I have ERP POS with “Credit Card” as Mode of Payment, and because we must set the default account, I set it to “HSBC Savings”. Basically, everytime a customer pays an item with a credit card, the credit card processing company “Chase” will deposit the money into the company bank account called “HSBC Savings”.
But then, I also have purchase invoice with payment method as Credit Card, and that Credit Card mode of payment is linked to an account “HSBC VISA” that is a current liabilities account.
But now everytime I entered a purchase invoice with “Is PAID” option, in the payment section, I select Credit Card as mode of payment, but it will automatically fetched the next value as “HSBC Savings” which I had to set in the default for the POS to work. But I have to changed it back manually from “HSBC Savings” to “HSBC VISA”.
Is it a normal behavior? Or am I missing something?
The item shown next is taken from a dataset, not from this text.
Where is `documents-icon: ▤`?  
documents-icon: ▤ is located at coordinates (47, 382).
How can we have the default in purchases credit card using a different default account for sales credit card if both credit card is linked to mode of payment without the ability to differentiate between sales or purchase.
Do I have to create a same mode of payment for each purchase and sale? For example, a mode of payment called “Credit Card Sales” = “HSBC SAVINGS” (default account) and “Credit Card Purchases” = “HSBC VISA” (default account) ?
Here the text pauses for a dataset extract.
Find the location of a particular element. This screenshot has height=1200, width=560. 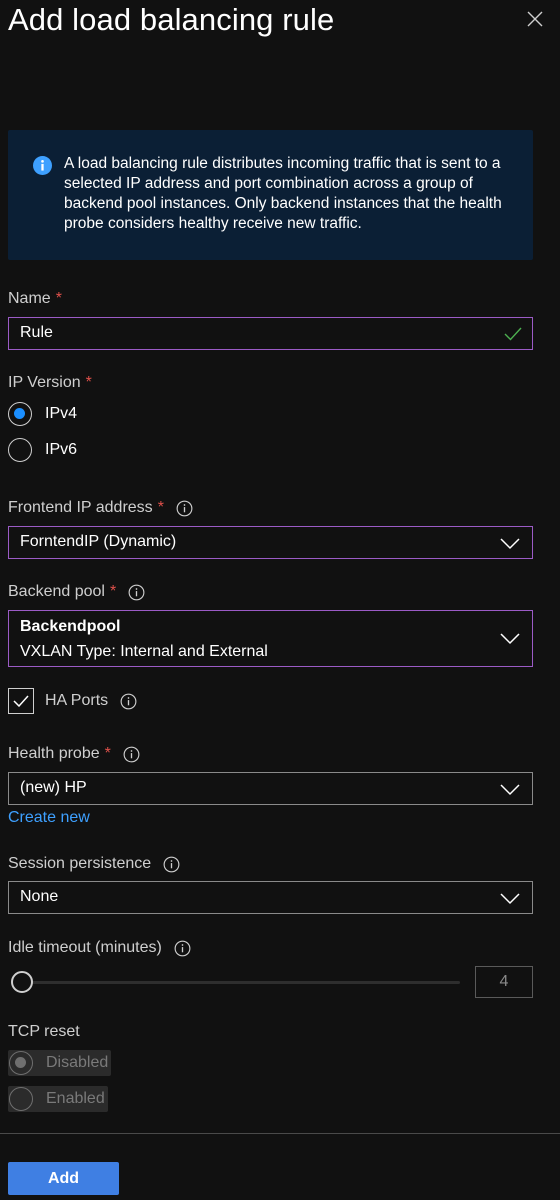

idle-timeout-input: 4 is located at coordinates (504, 982).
What you are trying to do is not really consistent with how
Mode of Payment is designed to work. Incoming credit card payments made by customers (and then deposited into your savings account) is a different mode of payment than payments you make with your company credit card.
The fact that they’re both “credit cards” is not really the important point here. What’s important is that they have different impacts on your books, exactly like you’re finding. The idea here is that you would have one mode of payment called something like “Customer Credit Card”, pointing to your HSBC savings account and another mode of payment called “Company Credit Card” pointing to your HSBC Visa liabilities account.
Thanks that makes sense.
On the other hand, I also have a problem and I am not sure what is the difference between (balance sheet):
Stock in hand - Variation of stocks (this happens when I don’t put an opening stock when creating an item, and have Update Stock checked when entering a purchase invoice paid)
Stock received but not billed (this happens when I put an opening stock number for an item, but only enter the purchase invoice paid with no Update Stock checked, it will automatically generate an amount in Stock received but not billed. No variation stock is entered.)
A) Should and is there a way I can put the stock FROM Stock received but not billed TO Stock in hand?
B1. Create a New item with Opening Stock 10, valuation rate 0. Then Create a purchase invoice with Item buying price of 2.33$ and set quantity 10. Do not check Update Stock.
B2. Create a New item with No opening stock and no valuation rate. Then Create a purchase invoice with Item buying price of 2.33$ and set quantity 10. Check Update Stock.
Q: Will B1 and B2 perform the same and will not show difference in balance sheets and cost of goods?
This is a very different question, so you’re probably best off making a new thread.